The composition and stability of the vaginal microbiota in pregnant women during dynamic observation

Khodzhaeva Z.S., Priputnevich T.V., Murav'eva V.V., Guseinova G.E., Gorina K.A., Mishina N.D.

V.I. Kulakov National Medical Research Center for Obstetrics, Gynecology and Perinatology of Minzdrav of Russia, Moscow
Aim. To investigate the characteristics and stability of the vaginal microbiota in pregnant women during dynamic observation.
Materials and methods. The study comprised 26 pregnant women aged 18 to 40 years with all trimesters of pregnancy. Inclusion criteria were primigravida status, age 18 to 40 years, and singleton pregnancy.
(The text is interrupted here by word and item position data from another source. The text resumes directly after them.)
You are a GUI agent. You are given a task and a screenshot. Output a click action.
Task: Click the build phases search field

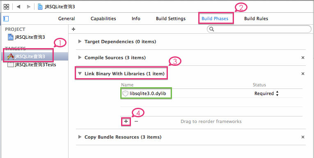(259, 29)
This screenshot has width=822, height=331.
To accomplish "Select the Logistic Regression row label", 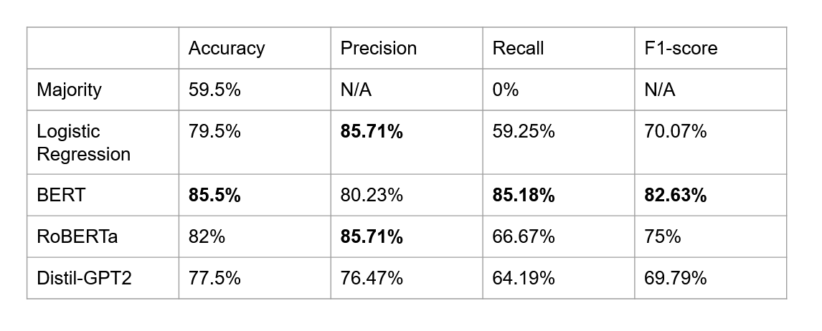I will pos(83,143).

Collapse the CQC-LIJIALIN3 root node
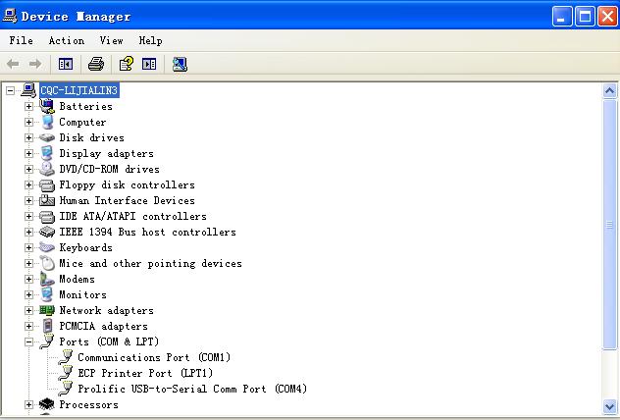point(11,90)
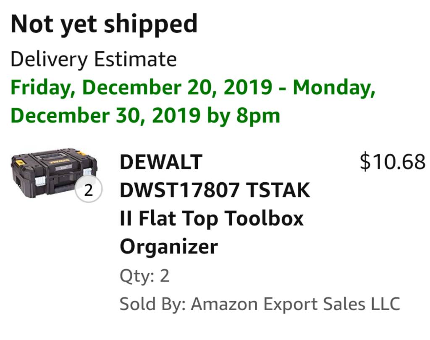Click the quantity badge circle showing 2
Image resolution: width=430 pixels, height=340 pixels.
(x=88, y=191)
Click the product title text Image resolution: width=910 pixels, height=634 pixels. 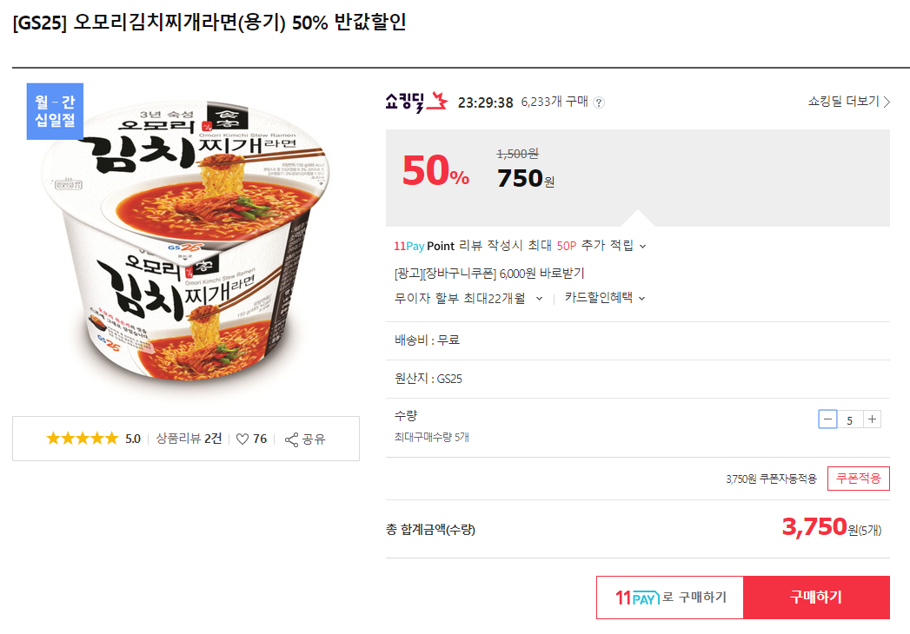[209, 23]
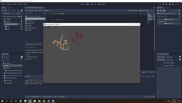
Task: Clear the output log
Action: point(153,76)
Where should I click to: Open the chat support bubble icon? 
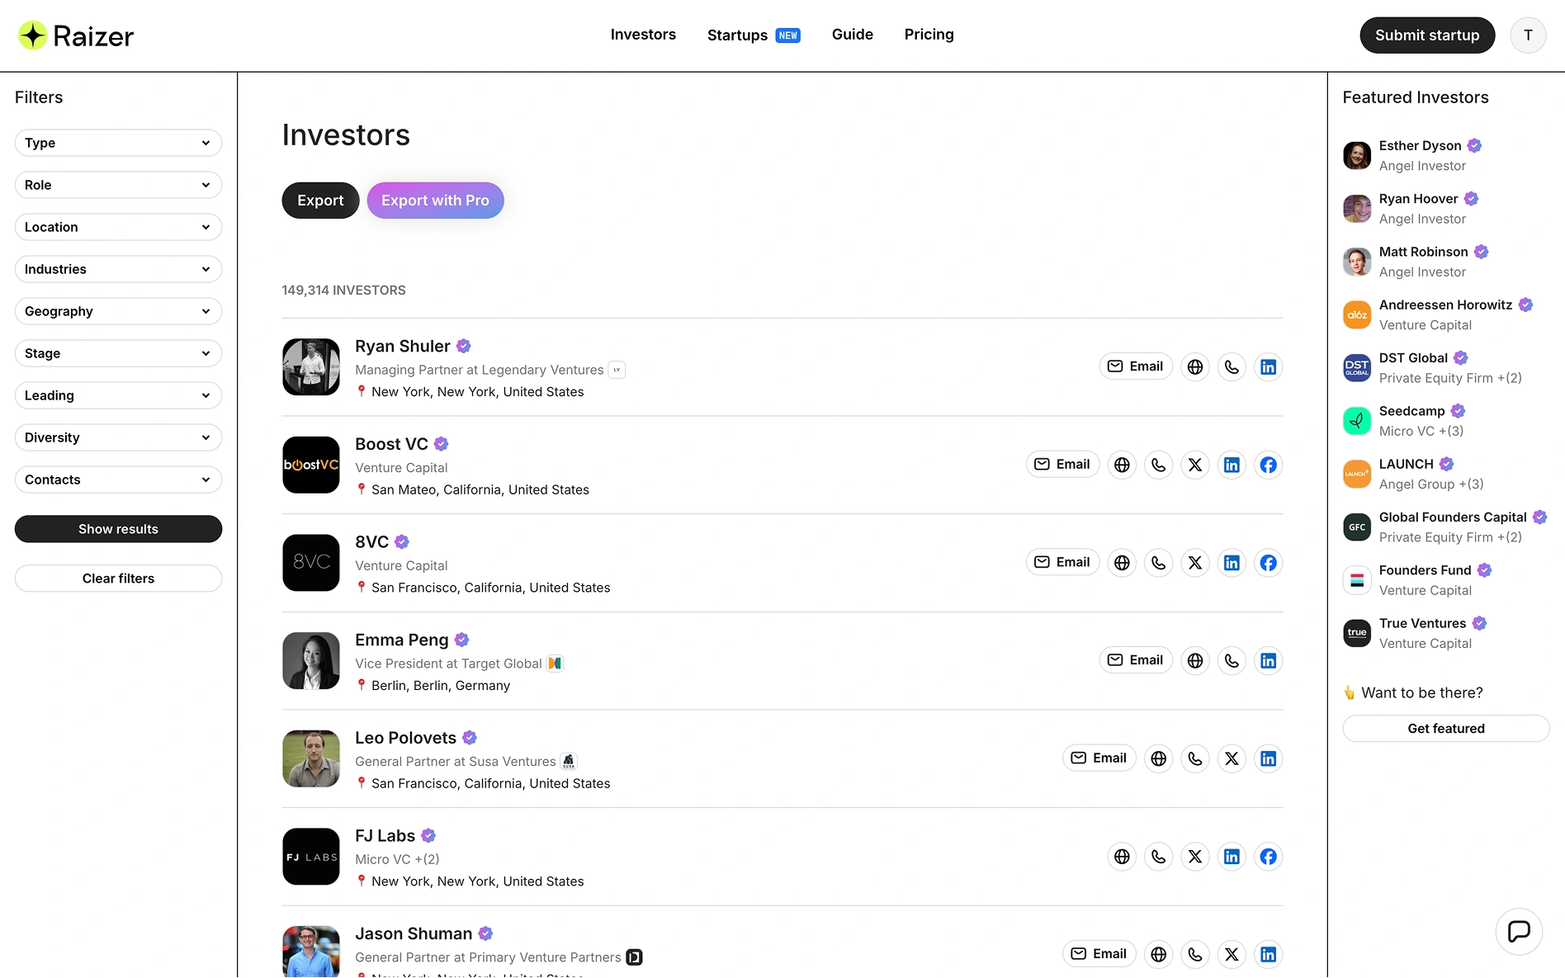click(x=1518, y=931)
Exclusion criteria were congenital fetal malformations and somatic comorbidities. All patients were investigated for vaginal microbiota composition.
Results. The vaginal microbial communities were categorized into five Community State Types (CST) including CSTI (L.crispatus), CSTII (L.gasseri), CSTIII (L.iners), CSTIV (L. jensenii), and CSTV, which was dominated by conditional pathogens. The study findings showed that CST II constituted the largest proportion (23.1–42.3%), followed by CSTI (26.9–38.5%) and CSTIV (23.1%), while CSTIII type comprised 7.7%. In the overwhelming majority (96.2%) of pregnant women, the composition of vaginal microbiota remained relatively constant, and only in one (3.8%) pregnant woman significant changes were observed. An analysis of pregnancy outcomes showed that 20 (76.9%) women achieved a full term delivery and gave birth to healthy infants, and 6 (23.1%) women had premature rupture of membranes at 27–35 weeks’ gestation. Women with premature rupture of membranes had markedly dysbiotic vaginal microflora.
Conclusion. A comprehensive microbiological evaluation provided new information on the composition of the vaginal microbiota in pregnant women and changes in the microbial community that may affect the pregnancy outcome. Timely correction of microecological disorders of the vaginal biotope will enable prevention of pregnancy and postpartum infectious complications. Evaluation of vaginal microbiota during pregnancy may have prognostic, diagnostic, and therapeutic value.

Keywords

vaginal microbiota
microbial community
pregnant women
dynamics
lactobacilli

According to the literature, there is a relationship between the state of the vaginal microbiota and pregnancy complications [1-3]. Vaginal microflora is represented by a variety of species that are classified into obligate and transient. Colonization resistance of the vaginal biotope is maintained by vaginal lactobacilli, which are resident components of the vaginal microflora. The transient component of microflora is represented by conditional pathogenic microorganisms (CPM), which, due to competitive restraint, colonize the vagina in low titers. Under the influence of endogenous and exogenous effects on the woman’s body, the harmonious equilibrium between lactobacilli and CPM may be disturbed, which leads to an imbalance in the microbial community and the development of infections [4, 5]. The current literature reported some evidence suggesting the role of dysbiotic disorders of the vaginal microbiocenosis in the development of infectious complications of pregnancy, childbirth and the postpartum period [6], their possible association with some types of lactobacilli and the instability of the vaginal microbiota. The previous studies suggested that the composition of the vaginal microflora varies depending on the gestational age, and is mostly dominated by the following species: L. crispatus, L. jensenii, L. gasseri and L. iners [7].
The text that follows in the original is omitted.